Q: Because you put such a big emphasis on accuracy in your own films, does that mean you’re nit-picking when watching other period piece films?


A: Yes. I’m not an expert, but when I know a period, and I see a film set in it, it’s shocking sometimes. There’s modern makeup and people with washed and conditioned hair. When I made (HBO’s) “John Adams,” I became obsessed with accuracy. There was one scene where the actors’ uniforms were spotless. ... I literally scooped mud off the ground and plastered it on the guys myself.


Q: “The King’s Speech,” to many people’s surprise, is rated R. Do you feel it’s deserved?


A: It’s shocking. In the U.K. and Canada, it’s a family movie. People go as families. In the U.S., people are told it’s for adults only. It’s a shame. The F-word is used in a therapeutic context — not for its aggressive or violent meaning. It’s an unblocking mechanism, which David (Seidler) found useful to help him with his stammer. The MPAA argues one (F-word) is PG-13, two is R. I want people to take their kids. The film says don’t let childhood trauma define your adult life. Don’t carry the scars your whole life. Address them.

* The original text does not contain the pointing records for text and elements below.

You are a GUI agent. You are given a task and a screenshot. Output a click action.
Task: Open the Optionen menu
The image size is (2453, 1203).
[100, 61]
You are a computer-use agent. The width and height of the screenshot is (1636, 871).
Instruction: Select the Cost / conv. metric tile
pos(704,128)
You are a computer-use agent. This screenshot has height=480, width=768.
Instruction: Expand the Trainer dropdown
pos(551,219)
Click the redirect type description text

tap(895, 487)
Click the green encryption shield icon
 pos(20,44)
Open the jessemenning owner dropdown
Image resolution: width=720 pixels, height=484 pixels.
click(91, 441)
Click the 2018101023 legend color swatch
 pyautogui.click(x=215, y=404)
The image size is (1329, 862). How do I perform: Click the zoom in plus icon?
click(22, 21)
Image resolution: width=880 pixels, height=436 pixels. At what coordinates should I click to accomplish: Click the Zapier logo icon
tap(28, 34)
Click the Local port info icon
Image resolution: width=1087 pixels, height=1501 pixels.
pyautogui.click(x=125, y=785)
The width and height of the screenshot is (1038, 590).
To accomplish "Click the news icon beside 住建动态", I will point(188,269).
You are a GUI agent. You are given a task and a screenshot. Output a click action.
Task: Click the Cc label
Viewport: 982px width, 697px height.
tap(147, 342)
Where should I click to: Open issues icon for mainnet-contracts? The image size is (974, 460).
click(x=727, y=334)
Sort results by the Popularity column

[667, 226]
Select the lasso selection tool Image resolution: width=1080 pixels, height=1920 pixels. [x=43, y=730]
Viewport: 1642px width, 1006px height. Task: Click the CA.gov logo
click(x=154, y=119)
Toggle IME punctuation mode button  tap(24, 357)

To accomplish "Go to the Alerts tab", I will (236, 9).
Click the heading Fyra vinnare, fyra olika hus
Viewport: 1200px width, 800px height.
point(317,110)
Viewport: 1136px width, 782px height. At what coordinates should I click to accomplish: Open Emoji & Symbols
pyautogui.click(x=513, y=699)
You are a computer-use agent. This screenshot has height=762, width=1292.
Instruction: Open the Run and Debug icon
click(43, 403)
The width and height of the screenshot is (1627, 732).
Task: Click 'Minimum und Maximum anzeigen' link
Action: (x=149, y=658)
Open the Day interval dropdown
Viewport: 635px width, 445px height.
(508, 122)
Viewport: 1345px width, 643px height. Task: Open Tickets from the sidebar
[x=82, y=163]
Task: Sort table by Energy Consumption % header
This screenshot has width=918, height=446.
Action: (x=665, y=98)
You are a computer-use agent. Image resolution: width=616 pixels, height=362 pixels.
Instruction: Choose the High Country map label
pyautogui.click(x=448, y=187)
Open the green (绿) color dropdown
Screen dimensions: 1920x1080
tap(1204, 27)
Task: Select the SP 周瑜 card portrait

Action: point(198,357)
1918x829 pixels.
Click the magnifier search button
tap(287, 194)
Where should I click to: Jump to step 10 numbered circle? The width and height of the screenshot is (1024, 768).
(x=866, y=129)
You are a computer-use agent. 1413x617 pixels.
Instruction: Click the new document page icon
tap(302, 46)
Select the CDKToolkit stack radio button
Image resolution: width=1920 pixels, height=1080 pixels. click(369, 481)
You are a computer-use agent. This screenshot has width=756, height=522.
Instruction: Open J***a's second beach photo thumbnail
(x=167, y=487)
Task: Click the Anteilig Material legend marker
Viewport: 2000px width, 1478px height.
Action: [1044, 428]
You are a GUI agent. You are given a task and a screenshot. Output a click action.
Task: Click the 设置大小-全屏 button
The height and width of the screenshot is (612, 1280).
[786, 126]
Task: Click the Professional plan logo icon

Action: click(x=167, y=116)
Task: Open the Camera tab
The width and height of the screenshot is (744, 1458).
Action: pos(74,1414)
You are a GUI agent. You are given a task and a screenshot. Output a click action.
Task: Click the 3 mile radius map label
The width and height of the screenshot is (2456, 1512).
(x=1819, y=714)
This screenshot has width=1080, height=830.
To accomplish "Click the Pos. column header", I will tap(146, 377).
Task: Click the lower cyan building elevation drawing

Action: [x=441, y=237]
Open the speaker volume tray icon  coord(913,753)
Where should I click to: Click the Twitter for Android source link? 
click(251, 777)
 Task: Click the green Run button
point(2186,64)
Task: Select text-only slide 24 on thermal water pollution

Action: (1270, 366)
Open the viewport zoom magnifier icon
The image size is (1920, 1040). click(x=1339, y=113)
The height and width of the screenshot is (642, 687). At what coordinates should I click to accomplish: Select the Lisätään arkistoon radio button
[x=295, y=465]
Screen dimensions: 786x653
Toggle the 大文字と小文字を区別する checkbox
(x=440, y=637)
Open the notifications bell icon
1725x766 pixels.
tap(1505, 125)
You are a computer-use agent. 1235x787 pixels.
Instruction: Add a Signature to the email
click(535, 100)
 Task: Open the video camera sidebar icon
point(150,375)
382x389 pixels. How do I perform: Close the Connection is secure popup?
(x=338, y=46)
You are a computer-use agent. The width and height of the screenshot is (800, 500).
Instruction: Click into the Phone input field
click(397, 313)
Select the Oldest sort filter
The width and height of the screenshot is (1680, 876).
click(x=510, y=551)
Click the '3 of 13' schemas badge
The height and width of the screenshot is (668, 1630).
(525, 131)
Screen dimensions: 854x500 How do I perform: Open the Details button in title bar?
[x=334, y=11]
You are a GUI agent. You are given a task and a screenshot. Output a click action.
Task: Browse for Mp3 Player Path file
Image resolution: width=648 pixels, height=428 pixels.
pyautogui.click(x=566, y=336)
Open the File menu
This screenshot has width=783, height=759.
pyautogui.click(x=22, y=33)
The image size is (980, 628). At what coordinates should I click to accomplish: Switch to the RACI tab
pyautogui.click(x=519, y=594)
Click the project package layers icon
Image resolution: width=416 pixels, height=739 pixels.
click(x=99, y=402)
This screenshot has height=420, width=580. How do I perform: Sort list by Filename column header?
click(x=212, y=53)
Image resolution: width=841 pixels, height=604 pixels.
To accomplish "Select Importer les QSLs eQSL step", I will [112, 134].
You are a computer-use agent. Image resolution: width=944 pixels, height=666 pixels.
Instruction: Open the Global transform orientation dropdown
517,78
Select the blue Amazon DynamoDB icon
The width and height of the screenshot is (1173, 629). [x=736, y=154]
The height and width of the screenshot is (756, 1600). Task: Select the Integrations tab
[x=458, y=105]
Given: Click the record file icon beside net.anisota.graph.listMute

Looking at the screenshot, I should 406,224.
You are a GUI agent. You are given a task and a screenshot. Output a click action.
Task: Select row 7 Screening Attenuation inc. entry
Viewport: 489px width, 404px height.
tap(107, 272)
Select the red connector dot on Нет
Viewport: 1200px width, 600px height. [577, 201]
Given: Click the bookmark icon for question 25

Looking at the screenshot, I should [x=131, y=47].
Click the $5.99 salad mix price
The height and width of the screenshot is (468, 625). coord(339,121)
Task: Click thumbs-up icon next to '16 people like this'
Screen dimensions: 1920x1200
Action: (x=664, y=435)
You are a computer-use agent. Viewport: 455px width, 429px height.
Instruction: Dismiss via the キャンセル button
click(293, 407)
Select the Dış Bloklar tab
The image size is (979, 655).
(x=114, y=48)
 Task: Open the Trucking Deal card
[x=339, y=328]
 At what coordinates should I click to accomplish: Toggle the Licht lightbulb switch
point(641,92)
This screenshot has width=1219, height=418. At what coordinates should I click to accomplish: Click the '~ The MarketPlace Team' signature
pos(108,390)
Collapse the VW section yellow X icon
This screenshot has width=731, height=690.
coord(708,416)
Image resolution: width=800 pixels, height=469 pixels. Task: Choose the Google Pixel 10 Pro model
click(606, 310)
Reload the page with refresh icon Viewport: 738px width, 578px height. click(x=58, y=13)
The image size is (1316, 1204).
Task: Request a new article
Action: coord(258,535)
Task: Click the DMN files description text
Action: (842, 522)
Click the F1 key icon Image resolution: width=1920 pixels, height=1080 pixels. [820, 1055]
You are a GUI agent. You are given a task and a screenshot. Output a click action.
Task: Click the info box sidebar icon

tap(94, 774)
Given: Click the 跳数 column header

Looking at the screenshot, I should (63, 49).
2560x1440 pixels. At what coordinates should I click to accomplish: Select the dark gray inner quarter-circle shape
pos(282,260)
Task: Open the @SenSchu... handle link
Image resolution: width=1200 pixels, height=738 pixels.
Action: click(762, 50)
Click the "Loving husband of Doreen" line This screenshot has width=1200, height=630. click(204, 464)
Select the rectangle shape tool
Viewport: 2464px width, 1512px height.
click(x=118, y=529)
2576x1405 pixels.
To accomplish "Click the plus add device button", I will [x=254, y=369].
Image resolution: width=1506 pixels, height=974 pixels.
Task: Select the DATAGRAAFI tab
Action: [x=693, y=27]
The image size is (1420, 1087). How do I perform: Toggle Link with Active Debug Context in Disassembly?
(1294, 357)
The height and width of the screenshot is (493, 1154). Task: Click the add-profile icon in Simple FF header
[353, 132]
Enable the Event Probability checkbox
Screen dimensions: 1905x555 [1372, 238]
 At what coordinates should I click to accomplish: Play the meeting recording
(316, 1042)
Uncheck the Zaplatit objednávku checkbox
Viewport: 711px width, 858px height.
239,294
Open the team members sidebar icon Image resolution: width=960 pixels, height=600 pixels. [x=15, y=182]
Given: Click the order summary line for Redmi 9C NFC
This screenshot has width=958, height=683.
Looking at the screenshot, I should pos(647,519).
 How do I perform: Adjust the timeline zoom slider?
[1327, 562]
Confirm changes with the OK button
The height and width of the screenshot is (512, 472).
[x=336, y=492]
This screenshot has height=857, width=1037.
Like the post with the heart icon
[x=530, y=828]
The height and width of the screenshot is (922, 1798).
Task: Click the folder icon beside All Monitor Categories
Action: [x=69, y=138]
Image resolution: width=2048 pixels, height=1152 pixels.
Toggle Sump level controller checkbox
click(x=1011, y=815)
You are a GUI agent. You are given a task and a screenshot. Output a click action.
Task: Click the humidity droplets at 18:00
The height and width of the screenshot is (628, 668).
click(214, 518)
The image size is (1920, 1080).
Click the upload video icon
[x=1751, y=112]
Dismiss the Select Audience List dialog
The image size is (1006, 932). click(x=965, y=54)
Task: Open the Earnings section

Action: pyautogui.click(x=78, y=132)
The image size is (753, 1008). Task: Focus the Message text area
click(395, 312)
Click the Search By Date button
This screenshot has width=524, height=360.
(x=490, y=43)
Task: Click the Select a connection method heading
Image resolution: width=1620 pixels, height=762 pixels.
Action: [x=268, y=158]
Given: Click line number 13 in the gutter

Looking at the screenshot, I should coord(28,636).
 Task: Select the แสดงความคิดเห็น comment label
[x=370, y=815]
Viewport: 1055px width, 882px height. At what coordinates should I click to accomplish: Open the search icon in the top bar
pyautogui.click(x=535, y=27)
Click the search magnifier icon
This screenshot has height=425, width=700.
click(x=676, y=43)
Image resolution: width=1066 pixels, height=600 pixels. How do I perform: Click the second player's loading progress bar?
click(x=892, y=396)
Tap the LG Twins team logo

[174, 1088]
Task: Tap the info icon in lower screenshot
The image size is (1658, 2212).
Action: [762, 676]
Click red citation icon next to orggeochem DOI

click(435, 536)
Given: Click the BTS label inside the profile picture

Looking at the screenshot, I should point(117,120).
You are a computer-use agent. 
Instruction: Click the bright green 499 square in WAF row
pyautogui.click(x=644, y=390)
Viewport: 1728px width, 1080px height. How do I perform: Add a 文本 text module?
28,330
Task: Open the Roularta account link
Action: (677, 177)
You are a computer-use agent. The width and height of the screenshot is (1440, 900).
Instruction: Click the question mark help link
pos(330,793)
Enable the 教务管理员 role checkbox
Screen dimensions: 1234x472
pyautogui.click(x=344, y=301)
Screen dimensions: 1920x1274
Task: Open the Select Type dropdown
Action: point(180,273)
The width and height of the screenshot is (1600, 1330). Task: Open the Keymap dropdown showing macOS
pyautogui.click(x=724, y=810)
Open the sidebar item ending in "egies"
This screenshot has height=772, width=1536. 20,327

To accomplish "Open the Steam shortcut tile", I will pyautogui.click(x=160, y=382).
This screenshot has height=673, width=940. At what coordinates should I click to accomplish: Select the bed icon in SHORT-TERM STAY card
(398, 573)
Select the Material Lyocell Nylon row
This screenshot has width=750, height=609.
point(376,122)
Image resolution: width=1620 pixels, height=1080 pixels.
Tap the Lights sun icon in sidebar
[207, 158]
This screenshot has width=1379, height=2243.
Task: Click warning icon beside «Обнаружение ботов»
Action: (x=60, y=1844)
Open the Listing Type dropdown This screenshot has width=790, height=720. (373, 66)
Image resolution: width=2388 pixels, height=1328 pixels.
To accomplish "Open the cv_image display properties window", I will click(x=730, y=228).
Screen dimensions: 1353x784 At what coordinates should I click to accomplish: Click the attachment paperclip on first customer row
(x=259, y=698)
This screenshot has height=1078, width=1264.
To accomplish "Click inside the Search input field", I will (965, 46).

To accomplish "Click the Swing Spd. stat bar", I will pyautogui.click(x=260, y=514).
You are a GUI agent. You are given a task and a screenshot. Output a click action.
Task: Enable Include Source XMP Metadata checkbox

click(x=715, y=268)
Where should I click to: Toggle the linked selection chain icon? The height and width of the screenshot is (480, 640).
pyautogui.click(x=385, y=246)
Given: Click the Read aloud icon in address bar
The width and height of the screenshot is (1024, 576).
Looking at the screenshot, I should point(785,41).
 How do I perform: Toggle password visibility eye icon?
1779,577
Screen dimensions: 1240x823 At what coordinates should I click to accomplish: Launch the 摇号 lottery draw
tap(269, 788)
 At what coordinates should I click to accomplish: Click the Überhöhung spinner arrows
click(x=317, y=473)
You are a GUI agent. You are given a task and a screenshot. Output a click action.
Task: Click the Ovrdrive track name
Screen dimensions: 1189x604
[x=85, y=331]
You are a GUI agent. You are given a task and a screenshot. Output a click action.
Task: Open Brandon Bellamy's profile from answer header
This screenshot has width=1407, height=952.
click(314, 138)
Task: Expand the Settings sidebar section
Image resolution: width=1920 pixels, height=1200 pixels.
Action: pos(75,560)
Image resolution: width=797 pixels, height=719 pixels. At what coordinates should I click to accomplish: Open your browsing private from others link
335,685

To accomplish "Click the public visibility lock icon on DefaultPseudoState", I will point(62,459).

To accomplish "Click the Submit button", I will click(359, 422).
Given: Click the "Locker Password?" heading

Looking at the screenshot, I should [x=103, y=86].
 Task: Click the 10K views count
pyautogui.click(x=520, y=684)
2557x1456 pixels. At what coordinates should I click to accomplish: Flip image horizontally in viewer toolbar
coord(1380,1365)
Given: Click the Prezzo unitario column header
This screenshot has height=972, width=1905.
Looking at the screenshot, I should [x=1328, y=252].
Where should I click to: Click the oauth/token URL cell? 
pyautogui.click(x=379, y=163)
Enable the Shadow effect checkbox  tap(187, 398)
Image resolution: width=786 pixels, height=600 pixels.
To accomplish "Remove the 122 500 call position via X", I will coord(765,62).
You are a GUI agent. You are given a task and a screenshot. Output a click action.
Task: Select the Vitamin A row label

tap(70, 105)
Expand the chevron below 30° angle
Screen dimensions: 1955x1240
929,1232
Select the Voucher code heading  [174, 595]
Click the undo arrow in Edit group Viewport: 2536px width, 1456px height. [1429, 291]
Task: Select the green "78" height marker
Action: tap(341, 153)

Q: You’ve made it a point to go see the film in various theaters with audiences. What sort of reaction are you seeing from the crowd?


A: The main shock is how funny people think the movie is. Yes, I knew it had humor, but we didn’t sit around thinking how we could make the scenes funny. It’s the film’s secret weapon. Humor wakes people up. ... In the end, I make films for audiences. If I can improve someone’s day, that’s great. And if I can inspire someone, how amazing is that?